[Data supplied]:
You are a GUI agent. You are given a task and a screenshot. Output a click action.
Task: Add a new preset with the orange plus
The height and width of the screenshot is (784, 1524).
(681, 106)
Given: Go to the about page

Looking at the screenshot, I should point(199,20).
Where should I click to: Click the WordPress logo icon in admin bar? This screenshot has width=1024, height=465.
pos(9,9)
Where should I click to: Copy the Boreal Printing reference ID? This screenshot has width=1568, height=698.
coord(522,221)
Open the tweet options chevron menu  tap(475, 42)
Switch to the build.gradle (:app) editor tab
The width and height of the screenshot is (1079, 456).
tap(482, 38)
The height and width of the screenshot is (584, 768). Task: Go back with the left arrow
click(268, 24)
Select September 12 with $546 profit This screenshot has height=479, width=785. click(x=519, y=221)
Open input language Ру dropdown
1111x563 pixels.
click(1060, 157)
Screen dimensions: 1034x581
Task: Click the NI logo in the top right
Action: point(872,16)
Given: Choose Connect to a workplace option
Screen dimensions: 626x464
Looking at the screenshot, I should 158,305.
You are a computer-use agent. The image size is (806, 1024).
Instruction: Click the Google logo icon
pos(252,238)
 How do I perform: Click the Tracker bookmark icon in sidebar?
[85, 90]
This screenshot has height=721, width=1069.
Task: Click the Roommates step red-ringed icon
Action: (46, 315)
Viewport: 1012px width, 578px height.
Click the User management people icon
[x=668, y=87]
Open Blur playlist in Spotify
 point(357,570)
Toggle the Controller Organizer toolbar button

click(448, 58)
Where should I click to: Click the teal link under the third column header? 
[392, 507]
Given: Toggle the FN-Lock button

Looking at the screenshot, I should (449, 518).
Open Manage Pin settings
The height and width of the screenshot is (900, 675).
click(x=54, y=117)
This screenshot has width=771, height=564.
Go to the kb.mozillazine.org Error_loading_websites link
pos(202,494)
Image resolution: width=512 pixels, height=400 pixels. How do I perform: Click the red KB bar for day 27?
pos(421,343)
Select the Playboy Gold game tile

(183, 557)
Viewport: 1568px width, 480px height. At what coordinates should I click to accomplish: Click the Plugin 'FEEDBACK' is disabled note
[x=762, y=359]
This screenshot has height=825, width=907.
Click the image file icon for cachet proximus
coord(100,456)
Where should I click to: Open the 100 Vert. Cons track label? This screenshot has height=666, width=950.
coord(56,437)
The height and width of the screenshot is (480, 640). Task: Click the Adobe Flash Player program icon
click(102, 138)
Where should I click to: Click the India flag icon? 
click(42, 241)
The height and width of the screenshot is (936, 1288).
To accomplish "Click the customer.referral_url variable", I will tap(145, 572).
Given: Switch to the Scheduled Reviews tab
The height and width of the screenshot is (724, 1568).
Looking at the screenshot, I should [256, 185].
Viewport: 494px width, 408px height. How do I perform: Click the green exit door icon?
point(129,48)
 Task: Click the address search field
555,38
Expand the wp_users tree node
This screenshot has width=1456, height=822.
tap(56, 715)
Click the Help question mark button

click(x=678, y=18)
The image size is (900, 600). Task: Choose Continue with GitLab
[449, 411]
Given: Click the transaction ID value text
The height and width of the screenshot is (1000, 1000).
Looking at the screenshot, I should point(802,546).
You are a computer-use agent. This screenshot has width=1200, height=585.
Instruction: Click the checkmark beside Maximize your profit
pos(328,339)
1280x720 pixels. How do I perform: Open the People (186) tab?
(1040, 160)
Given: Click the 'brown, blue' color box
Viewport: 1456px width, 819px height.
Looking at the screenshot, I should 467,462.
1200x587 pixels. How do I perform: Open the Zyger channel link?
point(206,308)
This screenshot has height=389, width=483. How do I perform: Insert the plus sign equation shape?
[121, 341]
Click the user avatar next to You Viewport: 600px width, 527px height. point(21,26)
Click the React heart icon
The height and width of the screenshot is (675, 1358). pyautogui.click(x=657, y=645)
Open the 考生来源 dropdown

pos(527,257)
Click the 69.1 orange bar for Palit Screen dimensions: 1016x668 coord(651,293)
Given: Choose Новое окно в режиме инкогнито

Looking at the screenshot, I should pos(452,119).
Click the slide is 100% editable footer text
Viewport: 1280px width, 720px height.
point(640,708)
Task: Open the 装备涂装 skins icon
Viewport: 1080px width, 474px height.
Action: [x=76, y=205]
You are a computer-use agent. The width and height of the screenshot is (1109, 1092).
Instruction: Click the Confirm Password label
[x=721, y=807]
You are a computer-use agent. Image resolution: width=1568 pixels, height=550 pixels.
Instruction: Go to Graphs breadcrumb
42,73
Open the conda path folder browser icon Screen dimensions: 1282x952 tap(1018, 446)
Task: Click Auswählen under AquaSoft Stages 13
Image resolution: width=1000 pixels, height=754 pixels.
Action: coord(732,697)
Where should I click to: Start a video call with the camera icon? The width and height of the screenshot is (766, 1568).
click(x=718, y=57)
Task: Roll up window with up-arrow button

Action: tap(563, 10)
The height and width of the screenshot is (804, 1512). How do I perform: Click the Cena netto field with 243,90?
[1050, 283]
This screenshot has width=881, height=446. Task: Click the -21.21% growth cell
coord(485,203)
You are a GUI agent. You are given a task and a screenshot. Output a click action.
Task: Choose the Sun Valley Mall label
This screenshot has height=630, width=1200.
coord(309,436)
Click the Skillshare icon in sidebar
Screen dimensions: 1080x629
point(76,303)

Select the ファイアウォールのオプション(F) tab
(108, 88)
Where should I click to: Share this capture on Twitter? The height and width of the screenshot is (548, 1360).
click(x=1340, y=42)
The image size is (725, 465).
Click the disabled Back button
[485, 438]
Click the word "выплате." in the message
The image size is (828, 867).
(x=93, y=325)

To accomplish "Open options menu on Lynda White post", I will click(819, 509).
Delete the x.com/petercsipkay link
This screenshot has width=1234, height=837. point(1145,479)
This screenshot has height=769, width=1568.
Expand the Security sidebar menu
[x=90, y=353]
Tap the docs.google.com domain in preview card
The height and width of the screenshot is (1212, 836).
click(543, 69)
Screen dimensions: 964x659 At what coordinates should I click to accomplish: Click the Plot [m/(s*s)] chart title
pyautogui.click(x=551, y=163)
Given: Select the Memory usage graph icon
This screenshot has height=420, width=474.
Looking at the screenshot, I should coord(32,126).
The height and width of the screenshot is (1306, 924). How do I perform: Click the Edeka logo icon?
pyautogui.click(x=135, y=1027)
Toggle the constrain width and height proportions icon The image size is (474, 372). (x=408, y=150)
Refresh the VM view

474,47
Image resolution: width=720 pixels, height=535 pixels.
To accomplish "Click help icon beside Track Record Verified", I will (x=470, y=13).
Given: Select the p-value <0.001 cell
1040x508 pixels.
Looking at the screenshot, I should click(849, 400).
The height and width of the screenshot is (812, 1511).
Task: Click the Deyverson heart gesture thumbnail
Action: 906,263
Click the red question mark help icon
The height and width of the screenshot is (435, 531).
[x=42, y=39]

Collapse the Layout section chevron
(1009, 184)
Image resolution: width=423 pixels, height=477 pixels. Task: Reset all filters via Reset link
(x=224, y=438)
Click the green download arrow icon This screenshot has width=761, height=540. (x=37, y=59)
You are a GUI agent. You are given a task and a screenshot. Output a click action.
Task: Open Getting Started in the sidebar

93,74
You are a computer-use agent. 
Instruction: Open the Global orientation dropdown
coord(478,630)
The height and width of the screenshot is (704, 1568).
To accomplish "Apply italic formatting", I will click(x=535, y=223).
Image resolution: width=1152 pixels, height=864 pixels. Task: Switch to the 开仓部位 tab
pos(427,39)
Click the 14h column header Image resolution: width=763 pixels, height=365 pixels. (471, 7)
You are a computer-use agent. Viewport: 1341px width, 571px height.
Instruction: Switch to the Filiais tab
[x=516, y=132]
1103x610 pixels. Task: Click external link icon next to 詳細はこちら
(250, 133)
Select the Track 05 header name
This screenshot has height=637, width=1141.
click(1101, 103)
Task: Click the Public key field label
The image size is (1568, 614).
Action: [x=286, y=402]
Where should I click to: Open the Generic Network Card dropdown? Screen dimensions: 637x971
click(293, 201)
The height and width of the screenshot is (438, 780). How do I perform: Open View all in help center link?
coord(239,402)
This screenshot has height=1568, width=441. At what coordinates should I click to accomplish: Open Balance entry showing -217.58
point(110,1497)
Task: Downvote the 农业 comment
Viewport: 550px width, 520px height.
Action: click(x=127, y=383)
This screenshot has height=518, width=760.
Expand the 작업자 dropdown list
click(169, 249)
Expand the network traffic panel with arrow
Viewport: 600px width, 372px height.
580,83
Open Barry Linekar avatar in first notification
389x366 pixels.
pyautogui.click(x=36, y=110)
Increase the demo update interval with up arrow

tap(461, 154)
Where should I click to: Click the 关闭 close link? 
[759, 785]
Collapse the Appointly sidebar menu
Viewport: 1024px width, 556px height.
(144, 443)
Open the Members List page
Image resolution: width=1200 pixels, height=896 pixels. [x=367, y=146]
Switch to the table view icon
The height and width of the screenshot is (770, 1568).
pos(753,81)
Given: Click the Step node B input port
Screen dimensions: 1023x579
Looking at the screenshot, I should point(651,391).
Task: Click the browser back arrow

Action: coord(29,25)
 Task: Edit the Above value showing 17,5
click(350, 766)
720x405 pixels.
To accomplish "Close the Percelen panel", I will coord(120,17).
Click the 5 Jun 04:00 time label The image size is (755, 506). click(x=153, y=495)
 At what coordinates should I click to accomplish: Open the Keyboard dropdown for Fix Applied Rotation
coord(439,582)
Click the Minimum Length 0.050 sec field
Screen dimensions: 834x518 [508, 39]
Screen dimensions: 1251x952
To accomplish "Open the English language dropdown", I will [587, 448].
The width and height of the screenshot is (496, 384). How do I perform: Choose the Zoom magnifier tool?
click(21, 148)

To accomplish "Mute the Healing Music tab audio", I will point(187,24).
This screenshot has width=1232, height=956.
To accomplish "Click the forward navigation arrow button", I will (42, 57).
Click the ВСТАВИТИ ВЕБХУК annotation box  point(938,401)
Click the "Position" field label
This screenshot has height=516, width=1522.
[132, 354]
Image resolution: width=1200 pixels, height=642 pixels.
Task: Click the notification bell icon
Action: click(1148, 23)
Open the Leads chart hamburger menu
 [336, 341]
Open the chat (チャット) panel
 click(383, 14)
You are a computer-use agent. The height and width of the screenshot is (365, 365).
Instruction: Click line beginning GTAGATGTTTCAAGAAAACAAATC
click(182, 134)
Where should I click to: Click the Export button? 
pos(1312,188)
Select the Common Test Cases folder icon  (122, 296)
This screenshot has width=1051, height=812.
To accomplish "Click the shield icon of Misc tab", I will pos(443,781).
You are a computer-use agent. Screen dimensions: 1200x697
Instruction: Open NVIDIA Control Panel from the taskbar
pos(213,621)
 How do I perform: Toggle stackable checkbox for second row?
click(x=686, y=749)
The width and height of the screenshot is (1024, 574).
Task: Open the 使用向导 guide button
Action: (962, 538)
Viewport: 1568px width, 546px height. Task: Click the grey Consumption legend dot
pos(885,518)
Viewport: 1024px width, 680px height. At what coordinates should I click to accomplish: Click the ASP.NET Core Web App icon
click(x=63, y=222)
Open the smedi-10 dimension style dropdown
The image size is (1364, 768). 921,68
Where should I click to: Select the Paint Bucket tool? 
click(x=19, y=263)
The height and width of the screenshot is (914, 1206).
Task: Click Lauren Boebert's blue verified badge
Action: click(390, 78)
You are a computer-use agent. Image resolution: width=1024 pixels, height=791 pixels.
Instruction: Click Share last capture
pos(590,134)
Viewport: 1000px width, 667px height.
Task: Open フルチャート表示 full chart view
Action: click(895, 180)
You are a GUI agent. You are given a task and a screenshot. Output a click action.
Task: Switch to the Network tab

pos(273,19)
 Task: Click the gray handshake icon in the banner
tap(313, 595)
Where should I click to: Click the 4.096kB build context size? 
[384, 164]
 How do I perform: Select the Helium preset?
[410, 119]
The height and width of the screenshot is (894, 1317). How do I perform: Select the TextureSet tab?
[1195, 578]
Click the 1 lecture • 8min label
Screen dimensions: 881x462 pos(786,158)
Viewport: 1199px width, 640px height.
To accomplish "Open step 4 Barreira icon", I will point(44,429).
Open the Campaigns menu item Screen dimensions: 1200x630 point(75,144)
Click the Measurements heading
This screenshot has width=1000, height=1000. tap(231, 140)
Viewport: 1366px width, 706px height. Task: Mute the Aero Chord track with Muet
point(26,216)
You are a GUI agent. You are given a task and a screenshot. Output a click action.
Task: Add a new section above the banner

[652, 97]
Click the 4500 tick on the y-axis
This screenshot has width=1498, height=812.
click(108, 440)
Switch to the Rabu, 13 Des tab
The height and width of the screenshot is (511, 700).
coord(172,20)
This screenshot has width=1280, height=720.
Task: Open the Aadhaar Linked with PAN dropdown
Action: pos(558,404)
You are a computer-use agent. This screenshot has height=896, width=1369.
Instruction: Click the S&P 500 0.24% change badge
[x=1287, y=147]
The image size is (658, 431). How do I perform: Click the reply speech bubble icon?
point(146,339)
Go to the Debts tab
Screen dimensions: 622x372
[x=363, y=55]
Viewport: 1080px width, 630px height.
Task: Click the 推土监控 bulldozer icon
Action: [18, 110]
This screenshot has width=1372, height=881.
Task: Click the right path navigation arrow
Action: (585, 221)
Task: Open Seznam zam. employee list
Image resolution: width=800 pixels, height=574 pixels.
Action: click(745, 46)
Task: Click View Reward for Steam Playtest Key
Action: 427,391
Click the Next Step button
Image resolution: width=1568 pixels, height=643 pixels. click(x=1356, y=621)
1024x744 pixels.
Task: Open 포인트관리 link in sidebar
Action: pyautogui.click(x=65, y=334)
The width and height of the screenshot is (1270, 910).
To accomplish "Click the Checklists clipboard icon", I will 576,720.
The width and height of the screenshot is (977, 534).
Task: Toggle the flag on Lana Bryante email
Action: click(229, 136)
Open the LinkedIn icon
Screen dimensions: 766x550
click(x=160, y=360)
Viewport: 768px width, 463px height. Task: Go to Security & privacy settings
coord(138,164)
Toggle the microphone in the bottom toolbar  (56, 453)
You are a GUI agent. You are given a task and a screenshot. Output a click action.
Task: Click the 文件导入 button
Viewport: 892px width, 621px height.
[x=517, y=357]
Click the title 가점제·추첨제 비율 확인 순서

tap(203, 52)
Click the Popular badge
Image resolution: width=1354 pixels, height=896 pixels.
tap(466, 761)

[Work order]:
Wherever the string "folder" occurs in the listing, return the line it sits on.

[Solution for this task]:
Open the conda path folder browser icon Screen dimensions: 1282x952 tap(1018, 446)
Select the Common Test Cases folder icon  (122, 296)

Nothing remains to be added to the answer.